While type of filtration is one of the factors that explains the difference in prices of similar-looking air purifiers, it is not the only factor. Air purifiers differ by size, the unique air change and flow rates they offer and by CADR ratings. One should not get a purifier that makes one’s room look small or is designed to work in a smaller space. You should not be compromising on how effectively the air in your living space is being filtered because that would defeat the purpose of your outlay. Having said this, a few points must also be made regarding noise levels of air purifiers. There are some purifiers that get the job done really well but do not operate quietly. Therefore if you can not tolerate disturbance, then avoid noisy air purifiers that may otherwise have a lot to offer.
The air change rate is simply how frequently your air purifier cleans your room’s air in one hour. It is directly related to the air flow rate of an air purifier. If the filter of a purifier is efficient, one can expect higher air flow and air change rates. How does this affect you? Humbly put, nobody wants an air purifier that replaces the total air in a room just once in sixty minutes. Ideally users should shoot for purifiers that have an air change rate of 7 i.e. the total volume of air in a room will be replaced a whopping 7 times in just an hour! Of course, the price of an air purifier increases with the air change rate it offers.

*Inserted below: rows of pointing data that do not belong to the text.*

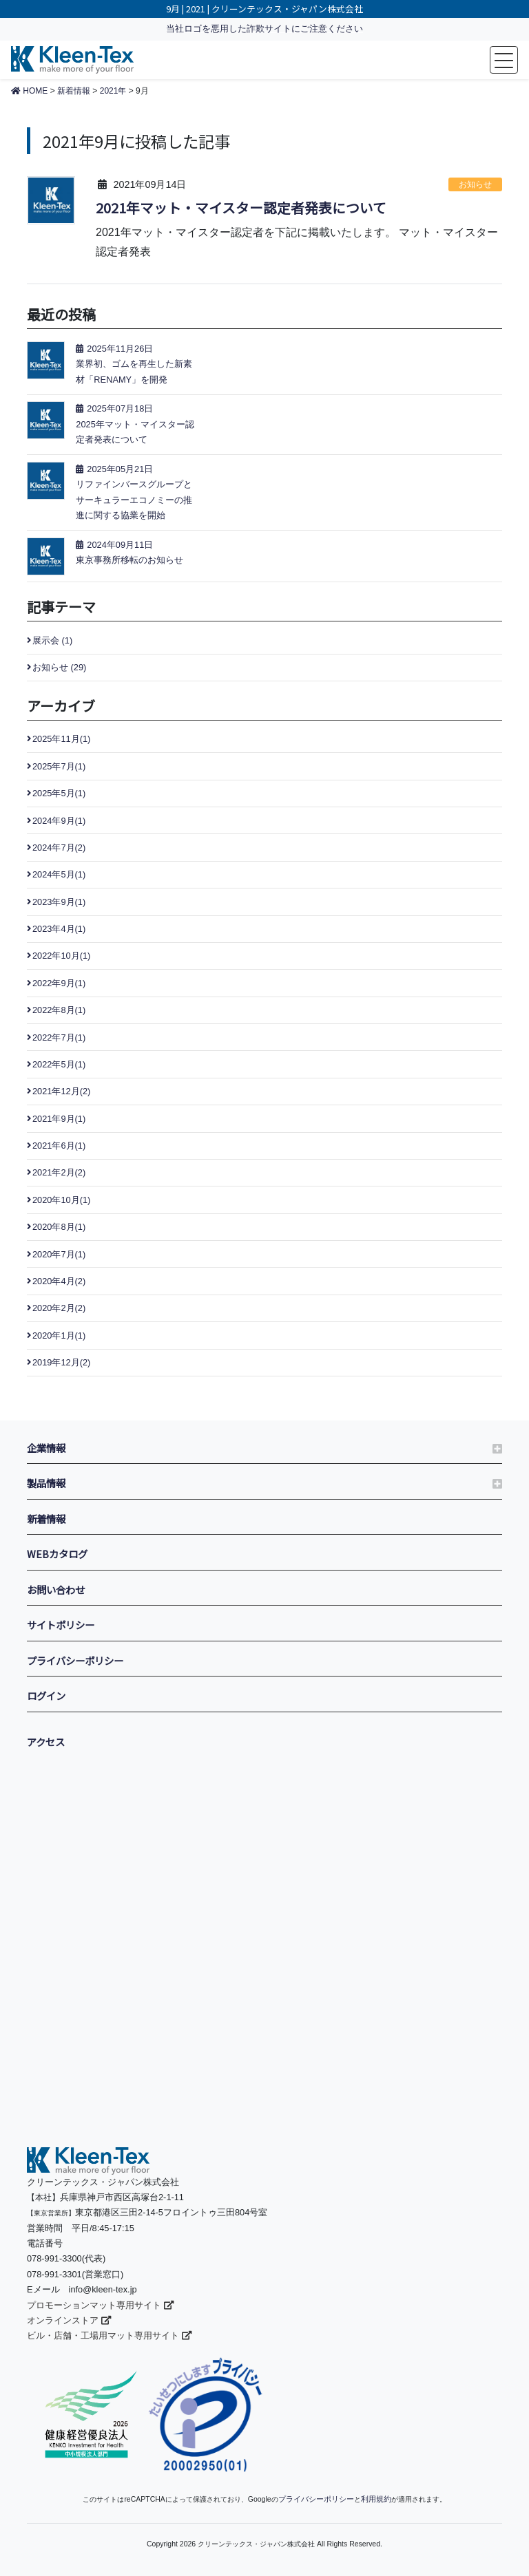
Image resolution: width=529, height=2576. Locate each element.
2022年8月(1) (58, 1010)
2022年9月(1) (58, 983)
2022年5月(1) (58, 1064)
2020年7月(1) (58, 1254)
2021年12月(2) (61, 1091)
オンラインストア (69, 2320)
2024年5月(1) (58, 874)
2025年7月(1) (58, 766)
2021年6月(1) (58, 1145)
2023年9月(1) (58, 902)
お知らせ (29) (59, 667)
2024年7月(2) (58, 847)
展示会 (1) (52, 640)
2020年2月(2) (58, 1308)
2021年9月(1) (58, 1119)
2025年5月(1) (58, 793)
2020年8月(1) (58, 1227)
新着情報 (46, 1518)
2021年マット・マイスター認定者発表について (241, 207)
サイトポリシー (60, 1624)
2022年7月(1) (58, 1037)
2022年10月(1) (61, 955)
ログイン (46, 1695)
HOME (29, 91)
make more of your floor (72, 60)
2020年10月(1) (61, 1200)
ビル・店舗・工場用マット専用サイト (109, 2335)
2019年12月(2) (61, 1362)
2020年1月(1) (58, 1335)
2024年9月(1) (58, 821)
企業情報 (46, 1447)
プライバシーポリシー (75, 1660)
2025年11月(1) (61, 739)
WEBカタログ (57, 1553)
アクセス (46, 1741)
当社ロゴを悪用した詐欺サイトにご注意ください (264, 28)
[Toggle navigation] (504, 60)
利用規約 (372, 2499)
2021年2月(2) (58, 1172)
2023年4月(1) (58, 929)
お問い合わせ (56, 1589)
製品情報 (46, 1483)
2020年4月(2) (58, 1281)
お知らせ (475, 184)
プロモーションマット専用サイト (100, 2305)
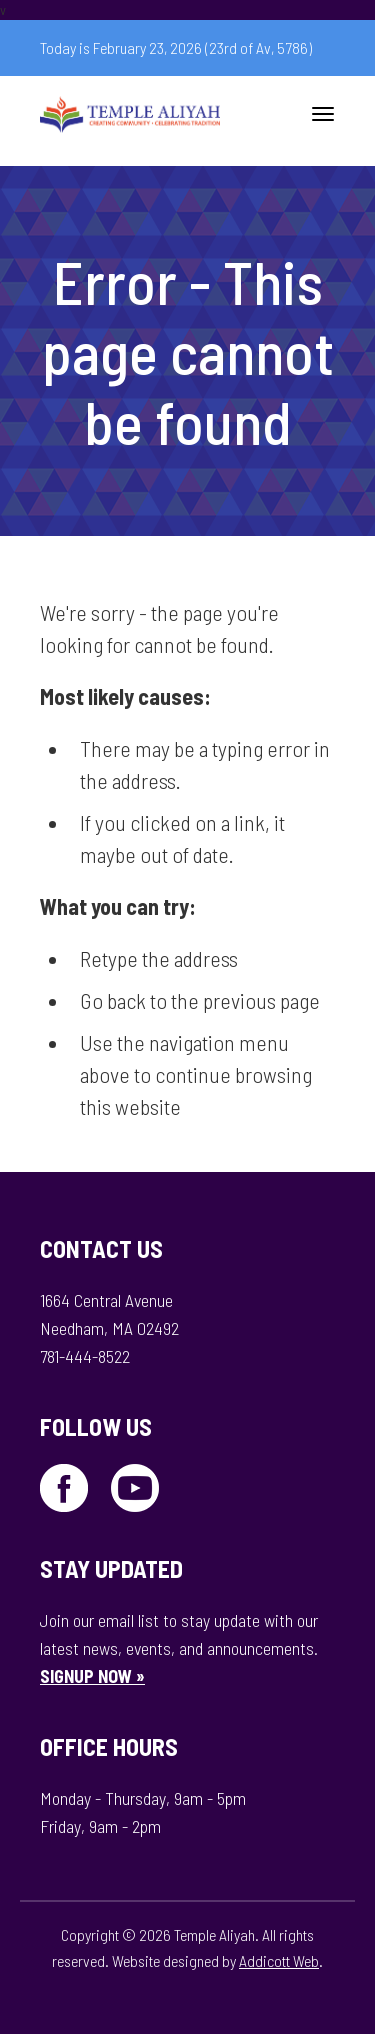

All in all, an air purifier is, in many ways, a must-have device for pet owners craving for fresh air inside their rooms, individuals plagued by allergies or families who just aren’t happy with the air quality inside their homes. The good news is that the starting price of these things is as low (or high depending on your income) as £15 so the opportunity cost might not be that high considering the range of benefits these devices offer. I, for one, wouldn’t risk my health and peace of mind for a couple of pounds.